Escape to the central highlands of paradiese island. Experience the undulating landscape lush with roses and tree ferns, and home to rare animals and birds. Traverse the tropical forests, lakes and retreat amidst the serene panoramas, unique to Nuwara Eliya.

Horton Plains National Park

Horton Plains is the highest plateau in Sri Lanka, and was named a nature reserve in December 1965, and later identified as a National Park in March 1988. This beautiful site consists of 3,159.8 hectares of grasslands and cloud forests, and sits at an altitude of 1,800 to 2,300 metres above sea level.

Popular for bird-watching in Sri Lanka, spy the Pied Bush Chats, Mountain Hawk-Eagles, the Sri Lanka Wood Pigeon, Sri Lanka Blue Magpie, Bar-winged Flycatcher, Zitting Cisticola, Sri Lanka Bush Warbler, Brown (Philippine) Shrike and the Hill Swallow. Avid birders come in search of the rare and elusive Arrenga or Whistling Thrush. Over 100 birds have been recorded at the Horton Plains National Park, including 12 endemic birds, other resident Birds and migratory bird.

Galway’s Land National Park

Visit Nuwara Eliya, for spectacular Galway’s Land National Park – declared a wildlife sanctuary in 1938 and elevated to the national park status in 2006, Galway’s Land has become home to approximately 50 birds including migrant, endemic and resident species. Apart from the avifauna, the park has valuable floral species of both native and foreign origin, including an array of elegant and exotic orchids.
Some of the Bird species found in Galway’s Land are the Sri Lanka White Eye, Sri Lanka Dull Blue Flycatcher, Sri Lanka Yellow-Eared Bulbul, Sri Lanka Bush Warbler, Sri Lanka Scimitar Babbler and the Dark Fronted Babbler

Victoria Park

Originally established by the planting of an Oak tree by a German Princess who was visiting Nuwara Eliya. The park was later named after Queen Victoria in 1897 to commemorate her Diamond Jubilee.
It is popular with birdwatchers at quieter times of the day because of the possibility of spotting the elusive Indian Blue Robin, Pled Thrush or Scaly Thrush lurking in the denser undergrowth. Victoria Park has recorded more than 50 species including endemics and migrant birds, such as The Kashmir Flycatcher, the Sri Lanka Yellow-Eared Bulbul, Sri Lanka White Eye, Sri Lanka Dull Blue Flycatcher and the Sri Lanka Scimitar Babbler.

Hakgala Botanical Gardens

Hakgala Botanical Garden is situated at an altitude of 5,400 feet and was established in 1861 as an experimental cultivation of Cinchona, later turned into an experimental Tea cultivation. In 1884 it was transformed into a botanical garden and renowned bird watching site for hill country birds, as the garden is adjacent to the Hakgala Nature Reserve. A wide array of bird species, including endemics, migrants and some rare species can be sighted in this Garden, such as the Greater Flameback, Sri Lanka Wood Pigeon, Black Throated Munia, Black Bulbul, Velvet Fronted Nuthatch, Sri Lanka Dull Blue Flycatcher, Grey Headed Flycatcher, Kashmir Flycatcher, Indian Blue Robin, Green Warbler, Sri Lanka White Eye and the Sri Lanka Jungle Fowl.

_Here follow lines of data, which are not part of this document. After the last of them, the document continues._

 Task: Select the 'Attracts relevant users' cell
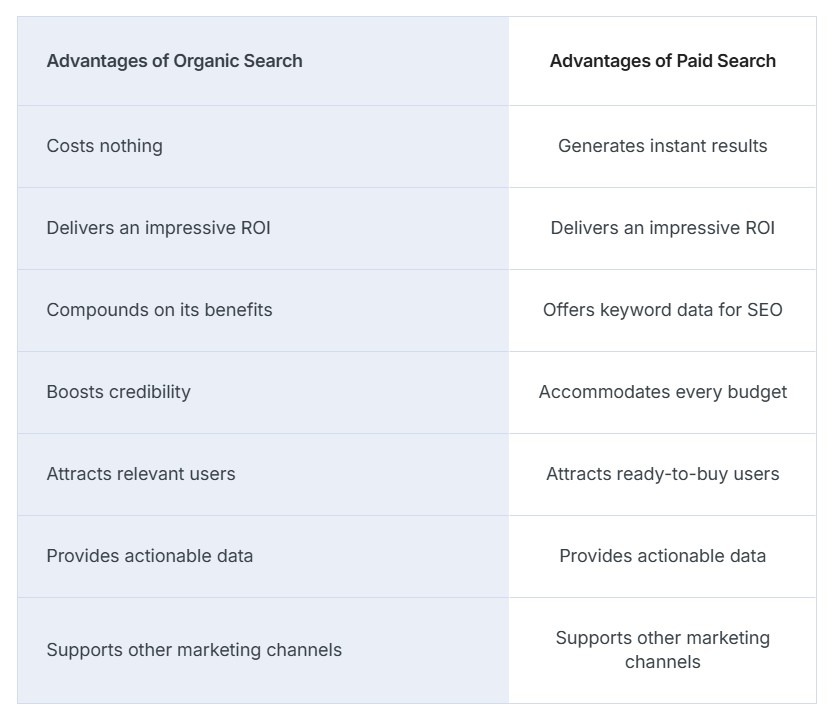tap(141, 474)
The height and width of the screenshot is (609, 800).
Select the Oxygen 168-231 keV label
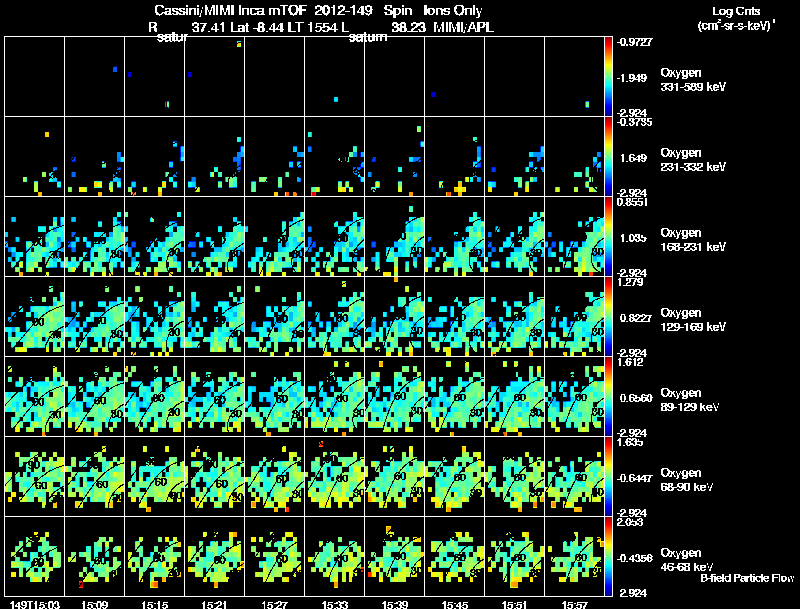(693, 240)
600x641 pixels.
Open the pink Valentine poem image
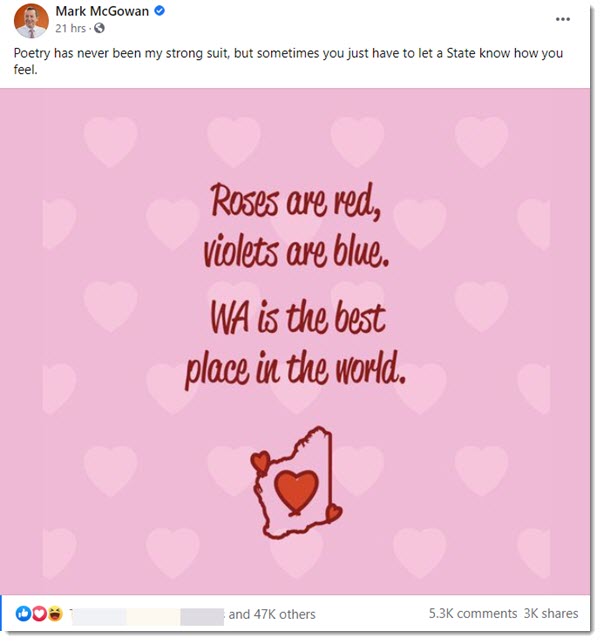coord(295,341)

Bomboru Ella Forest Reserve

Accessible via a footpath through the jungle, Bomboru Ella Forest Reserve offers the best bird-watching experience, steeped in isolation, serenity and the complete immersion in nature.
On certain days, as much as 10 species of birds in a flock can be observed in this forest reserve, such as the Sri Lanka Wood Pigeon, Kashmir Flycatcher, Sri Lanka Dull Blue Flycatcher, Indian Pitta, Sri Lanka Bush Warbler, Forest Wagtail, Sri Lanka White Eye, Trogon and the Sri Lanka Yellow-Eared Bulbul.